# How many HG Permits to Buy



## Chief_10Beers (Mar 14, 2009)

Can you get in NC per year? I already used up 4 of my 5 and there is two more Rugers and one Taurus Handgun I want to buy......................................


----------



## bruce333 (Sep 1, 2006)

How ever many the Sheriff will let you get. It is different from county to county. That is one of the bad things about the permit law. The Sheriff can limit how many handguns you can buy.

I never got one in Johnston County, or any NC County for that mater. 

Get your CHP and you won't have to worry about it any more.


----------



## Chief_10Beers (Mar 14, 2009)

I signed up for my CCW class for May. In Johnston County, you can get 5, but I don't know if that's 5 per yer, Semi, quarterly or the whim of the Sheriff...............

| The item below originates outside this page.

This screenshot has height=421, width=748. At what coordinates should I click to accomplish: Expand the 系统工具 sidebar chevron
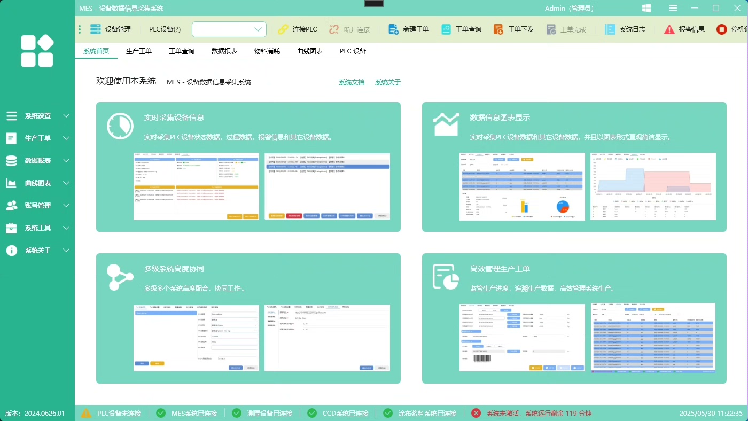coord(66,228)
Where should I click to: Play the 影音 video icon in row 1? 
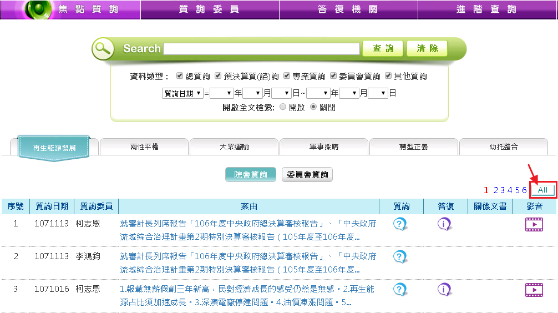[534, 224]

These Rugers are like potato chips, ya can't have just one!:mrgreen:


----------



## bruce333 (Sep 1, 2006)

I believe that is 5 per application. Never heard of any other limit here (Johnston CO). I know plenty of gun owners at work, I'm sure one of them would have complained if there was a limit of 5 per year or something. I'd call and ask before taking the time to make the trip though...and I only live 5 minutes away from the Sheriff's office...


----------



## gilream (May 5, 2009)

You can get 6 handgun permits in Forsyth County.


----------



## wrfalcon77 (Jun 11, 2009)

*if possible*

much easier to do the CCW..i know the county that i am in does 5 every 30 days whereas the CCW there is not limit


----------



## BigBear (Jun 30, 2009)

I thought they told me 10 the last time I applied in Gaston County.(I got 5, and figured that would hold me over till my CCW permit came in.) Now that I can't find ammo, I'm sure it will!


----------